**Exercise aim:**
Copy out all of the records below word for word, with nothing left out or changed.

**Data shown:**

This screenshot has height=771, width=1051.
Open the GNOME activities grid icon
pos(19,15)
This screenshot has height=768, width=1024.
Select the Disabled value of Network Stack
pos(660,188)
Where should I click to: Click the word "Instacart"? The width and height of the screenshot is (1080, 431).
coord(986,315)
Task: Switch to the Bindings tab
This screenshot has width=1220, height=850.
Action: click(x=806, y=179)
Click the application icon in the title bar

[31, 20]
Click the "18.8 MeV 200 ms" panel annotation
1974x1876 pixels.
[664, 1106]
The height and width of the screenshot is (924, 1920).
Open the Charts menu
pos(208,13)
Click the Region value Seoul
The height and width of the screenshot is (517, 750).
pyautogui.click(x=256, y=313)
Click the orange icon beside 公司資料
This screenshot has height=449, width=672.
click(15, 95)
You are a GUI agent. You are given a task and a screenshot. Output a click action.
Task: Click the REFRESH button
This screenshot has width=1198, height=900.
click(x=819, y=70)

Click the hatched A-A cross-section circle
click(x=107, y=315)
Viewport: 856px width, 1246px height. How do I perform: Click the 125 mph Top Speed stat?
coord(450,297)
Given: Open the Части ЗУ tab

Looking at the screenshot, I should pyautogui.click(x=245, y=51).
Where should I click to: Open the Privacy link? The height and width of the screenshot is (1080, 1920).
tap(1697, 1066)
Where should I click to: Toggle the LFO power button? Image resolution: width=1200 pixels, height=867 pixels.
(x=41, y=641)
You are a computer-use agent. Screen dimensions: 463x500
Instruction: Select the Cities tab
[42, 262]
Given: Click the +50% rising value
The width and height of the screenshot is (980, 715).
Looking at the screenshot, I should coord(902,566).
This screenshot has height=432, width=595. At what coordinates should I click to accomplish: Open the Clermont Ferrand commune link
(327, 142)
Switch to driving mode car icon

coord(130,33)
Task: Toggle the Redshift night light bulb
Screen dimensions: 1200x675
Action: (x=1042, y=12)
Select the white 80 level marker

**Output:**
This screenshot has height=771, width=1051.
Open the GNOME activities grid icon
pos(19,15)
This screenshot has height=768, width=1024.
Select the Disabled value of Network Stack
pos(660,188)
Where should I click to: Click the word "Instacart"? The width and height of the screenshot is (1080, 431).
coord(986,315)
Task: Switch to the Bindings tab
This screenshot has width=1220, height=850.
Action: click(x=806, y=179)
Click the application icon in the title bar

[31, 20]
Click the "18.8 MeV 200 ms" panel annotation
1974x1876 pixels.
[664, 1106]
The height and width of the screenshot is (924, 1920).
Open the Charts menu
pos(208,13)
Click the Region value Seoul
The height and width of the screenshot is (517, 750).
pyautogui.click(x=256, y=313)
Click the orange icon beside 公司資料
This screenshot has height=449, width=672.
click(15, 95)
You are a GUI agent. You are given a task and a screenshot. Output a click action.
Task: Click the REFRESH button
This screenshot has width=1198, height=900.
click(x=819, y=70)

Click the hatched A-A cross-section circle
click(x=107, y=315)
Viewport: 856px width, 1246px height. How do I perform: Click the 125 mph Top Speed stat?
coord(450,297)
Given: Open the Части ЗУ tab

Looking at the screenshot, I should pyautogui.click(x=245, y=51).
Where should I click to: Open the Privacy link? The height and width of the screenshot is (1080, 1920).
tap(1697, 1066)
Where should I click to: Toggle the LFO power button? Image resolution: width=1200 pixels, height=867 pixels.
(x=41, y=641)
You are a computer-use agent. Screen dimensions: 463x500
Instruction: Select the Cities tab
[42, 262]
Given: Click the +50% rising value
The width and height of the screenshot is (980, 715).
Looking at the screenshot, I should coord(902,566).
This screenshot has height=432, width=595. At what coordinates should I click to accomplish: Open the Clermont Ferrand commune link
(327, 142)
Switch to driving mode car icon

coord(130,33)
Task: Toggle the Redshift night light bulb
Screen dimensions: 1200x675
Action: (x=1042, y=12)
Select the white 80 level marker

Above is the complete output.